Re: [BUG] rcu-tasks : should take care of sparse cpu masks

From: Eric Dumazet
Date: Mon Apr 04 2022 - 19:07:09 EST


On Mon, Apr 4, 2022 at 12:49 PM Paul E. McKenney <paulmck@xxxxxxxxxx> wrote:
>
> On Thu, Mar 31, 2022 at 03:54:02PM -0700, Eric Dumazet wrote:
> > On Thu, Mar 31, 2022 at 3:42 PM Paul E. McKenney <paulmck@xxxxxxxxxx> wrote:
> > >
> > > On Thu, Mar 31, 2022 at 02:45:25PM -0700, Eric Dumazet wrote:
> > > > Hi Paul
> > > >
> > > > It seems you assume per cpu ptr for arbitrary indexes (< nr_cpu_ids) are valid.
> > >
> > > Gah! I knew I was forgetting something...
> > >
> > > But just to check, is this a theoretical problem or something you hit
> > > on real hardware? (For the rest of this email, I am assuming the latter.)
> >
> > Code review really...
> >
> > >
> > > > What do you think of the (untested) following patch ?
> > >
> > > One issue with this patch is that the contention could be unpredictable,
> > > or worse, vary among CPU, especially if the cpu_possible_mask was oddly
> > > distributed.
> > >
> > > So might it be better to restrict this to all on CPU 0 on the one hand
> > > and completely per-CPU on the other? (Or all on the boot CPU, in case
> > > I am forgetting some misbegotten architecture that can run without a
> > > CPU 0.)
> >
> > If I understand correctly, cblist_init_generic() could setup
> > percpu_enqueue_shift
> > to something smaller than order_base_2(nr_cpu_ids)
> >
> > Meaning that we could reach a non zero idx in (smp_processor_id() >>
> > percpu_enqueue_shift)
> >
> > So even if CPU0 is always present (I am not sure this is guaranteed,
> > but this seems reasonable),
> > we could still attempt a per_cpu_ptr(PTR, not_present_cpu), and get garbage.
>
> And the problem with my wish to provide load balancing is that a
> sparse cpumask could be sparse any which way that it wants to be.
> Another problem is that, unlike TREE SRCU, Tasks RCU doesn't have an
> efficient way to find all the CPUs with callbacks queued. Yes, I could
> add that information, but the benefit does not seem worth the complexity.
>
> So I took your patch after all, but changed from cpu_online_mask to
> cpu_possible_mask. Thank you for bearing with me on this one!
>
> Are you OK with your Signed-off-by on this patch as shown below?

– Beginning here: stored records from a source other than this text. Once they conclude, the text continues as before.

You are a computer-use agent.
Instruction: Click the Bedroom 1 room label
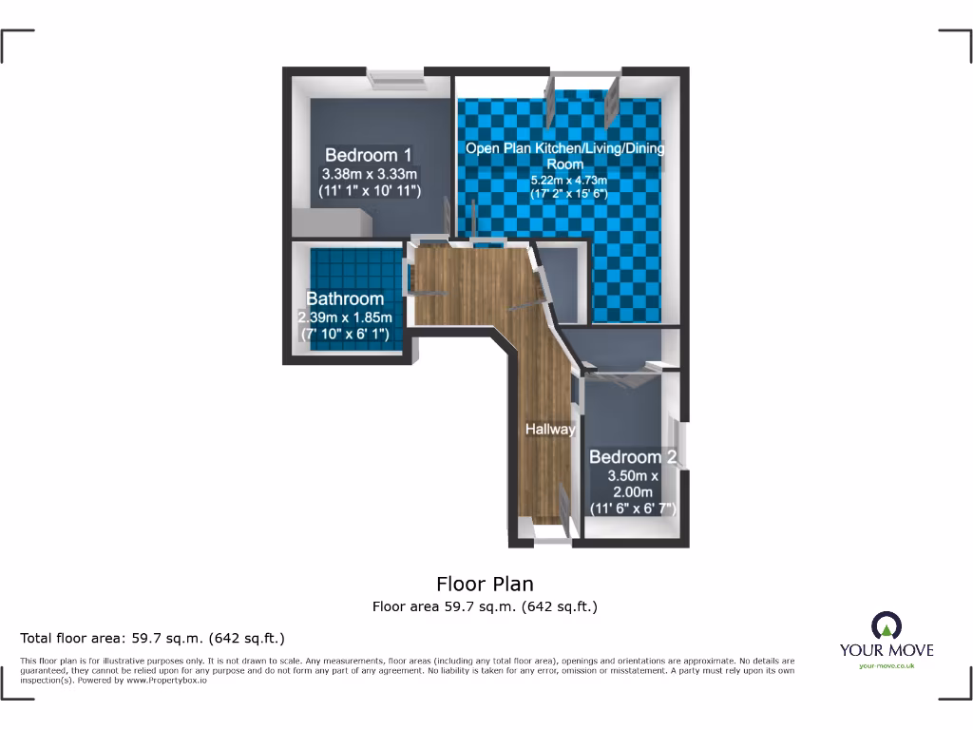(x=369, y=155)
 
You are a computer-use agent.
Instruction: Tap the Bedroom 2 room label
(x=633, y=457)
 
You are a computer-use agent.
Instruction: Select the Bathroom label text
(x=345, y=298)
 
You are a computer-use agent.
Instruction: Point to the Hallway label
(x=550, y=430)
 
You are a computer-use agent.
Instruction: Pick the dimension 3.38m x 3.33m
(x=370, y=174)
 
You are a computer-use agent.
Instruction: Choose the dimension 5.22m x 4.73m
(x=568, y=181)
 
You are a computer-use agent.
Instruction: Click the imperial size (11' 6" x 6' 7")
(x=633, y=509)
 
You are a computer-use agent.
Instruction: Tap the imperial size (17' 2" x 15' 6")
(x=568, y=194)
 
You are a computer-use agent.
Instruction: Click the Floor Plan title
(x=486, y=584)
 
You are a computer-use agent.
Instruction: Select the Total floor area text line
(x=153, y=638)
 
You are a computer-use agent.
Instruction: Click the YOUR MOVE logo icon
(x=887, y=625)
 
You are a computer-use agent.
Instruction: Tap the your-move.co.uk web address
(x=887, y=666)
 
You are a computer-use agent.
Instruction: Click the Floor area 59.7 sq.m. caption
(x=485, y=606)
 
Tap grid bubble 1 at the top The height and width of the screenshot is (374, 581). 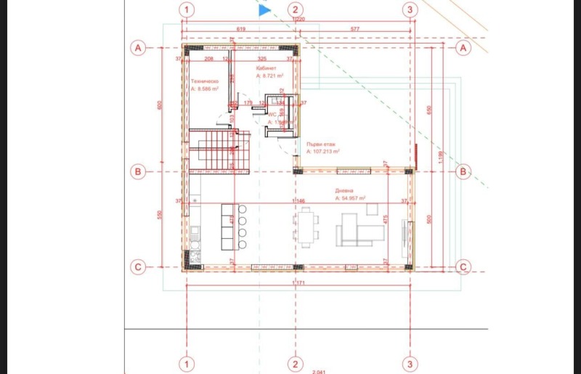pos(187,10)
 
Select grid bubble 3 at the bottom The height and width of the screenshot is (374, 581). pos(410,363)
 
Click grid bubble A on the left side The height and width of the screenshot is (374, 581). pos(137,48)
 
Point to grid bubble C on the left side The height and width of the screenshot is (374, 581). pos(137,267)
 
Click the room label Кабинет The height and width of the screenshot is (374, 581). pos(267,68)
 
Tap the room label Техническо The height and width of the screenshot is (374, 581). pos(205,82)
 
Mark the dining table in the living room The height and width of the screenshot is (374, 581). pos(306,225)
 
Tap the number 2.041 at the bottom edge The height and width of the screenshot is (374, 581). pos(319,371)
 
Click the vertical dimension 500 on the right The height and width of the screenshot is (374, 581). pos(430,219)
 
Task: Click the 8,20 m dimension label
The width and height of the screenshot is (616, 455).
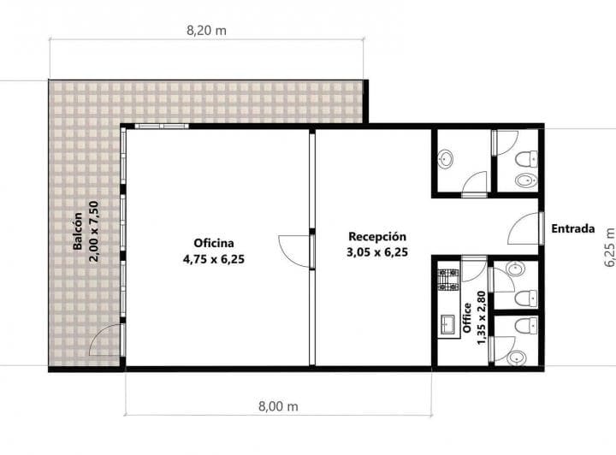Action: click(206, 31)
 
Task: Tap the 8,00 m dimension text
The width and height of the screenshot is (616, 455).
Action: click(278, 406)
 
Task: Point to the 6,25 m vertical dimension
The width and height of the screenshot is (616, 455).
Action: click(609, 247)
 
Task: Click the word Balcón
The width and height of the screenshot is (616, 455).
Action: click(78, 231)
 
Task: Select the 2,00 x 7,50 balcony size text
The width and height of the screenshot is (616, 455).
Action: click(94, 231)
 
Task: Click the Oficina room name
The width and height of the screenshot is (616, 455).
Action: click(214, 243)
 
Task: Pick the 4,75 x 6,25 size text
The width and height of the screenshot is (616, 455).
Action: click(214, 259)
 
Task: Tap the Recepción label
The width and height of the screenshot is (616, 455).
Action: click(377, 236)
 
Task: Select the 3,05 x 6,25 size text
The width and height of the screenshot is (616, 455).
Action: click(377, 252)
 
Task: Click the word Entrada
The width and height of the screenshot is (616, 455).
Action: click(572, 228)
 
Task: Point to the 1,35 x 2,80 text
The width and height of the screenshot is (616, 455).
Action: click(481, 318)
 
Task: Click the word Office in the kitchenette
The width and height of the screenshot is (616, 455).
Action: click(467, 318)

Absolutely, thanks Paul for taking care of this.

>
> Thanx, Paul
>
> ------------------------------------------------------------------------
>
> commit b77b2981bb22c4449a0a6e86eeb9fbab36a2beae
> Author: Eric Dumazet <edumazet@xxxxxxxxxx>
> Date: Mon Apr 4 12:30:18 2022 -0700
>
> rcu-tasks: Handle sparse cpu_possible_mask
>
> If the rcupdate.rcu_task_enqueue_lim kernel boot parameter is set to
> something greater than 1 and less than nr_cpu_ids, the code attempts to
> use a subset of the CPU's RCU Tasks callback lists. This works, but only
> if the cpu_possible_mask is contiguous. If there are "holes" in this
> mask, the callback-enqueue code might attempt to access a non-existent
> per-CPU ->rtcpu variable for a non-existent CPU. For example, if only
> CPUs 0, 4, 8, 12, 16 and so on are in cpu_possible_mask, specifying
> rcupdate.rcu_task_enqueue_lim=4 would cause the code to attempt to
> use callback queues for non-existent CPUs 1, 2, and 3. Because such
> systems have existed in the past and might still exist, the code needs
> to gracefully handle this situation.
>
> This commit therefore checks to see whether the desired CPU is present
> in cpu_possible_mask, and, if not, searches for the next CPU. This means
> that the systems administrator of a system with a sparse cpu_possible_mask
> will need to account for this sparsity when specifying the value of
> the rcupdate.rcu_task_enqueue_lim kernel boot parameter. For example,
> setting this parameter to the value 4 will use only CPUs 0 and 4, which
> CPU 4 getting three times the callback load of CPU 0.
>
> This commit assumes that bit (nr_cpu_ids - 1) is always set in
> cpu_possible_mask.
>
> Link: https://lore.kernel.org/lkml/CANn89iKaNEwyNZ=L_PQnkH0LP_XjLYrr_dpyRKNNoDJaWKdrmg@xxxxxxxxxxxxxx/
> Signed-off-by: Eric Dumazet <edumazet@xxxxxxxxxx>
> Signed-off-by: Paul E. McKenney <paulmck@xxxxxxxxxx>
>
> diff --git a/kernel/rcu/tasks.h b/kernel/rcu/tasks.h
> index 65d6e21a607a..44977c6a1cb8 100644
> --- a/kernel/rcu/tasks.h
> +++ b/kernel/rcu/tasks.h
> @@ -273,7 +273,9 @@ static void call_rcu_tasks_iw_wakeup(struct irq_work *iwp)
> static void call_rcu_tasks_generic(struct rcu_head *rhp, rcu_callback_t func,
> struct rcu_tasks *rtp)
> {
> + int chosen_cpu;
> unsigned long flags;
> + int ideal_cpu;
> unsigned long j;
> bool needadjust = false;
> bool needwake;
> @@ -283,8 +285,9 @@ static void call_rcu_tasks_generic(struct rcu_head *rhp, rcu_callback_t func,
> rhp->func = func;
> local_irq_save(flags);
> rcu_read_lock();
> - rtpcp = per_cpu_ptr(rtp->rtpcpu,
> - smp_processor_id() >> READ_ONCE(rtp->percpu_enqueue_shift));
> + ideal_cpu = smp_processor_id() >> READ_ONCE(rtp->percpu_enqueue_shift);
> + chosen_cpu = cpumask_next(ideal_cpu - 1, cpu_possible_mask);
> + rtpcp = per_cpu_ptr(rtp->rtpcpu, chosen_cpu);
> if (!raw_spin_trylock_rcu_node(rtpcp)) { // irqs already disabled.
> raw_spin_lock_rcu_node(rtpcp); // irqs already disabled.
> j = jiffies;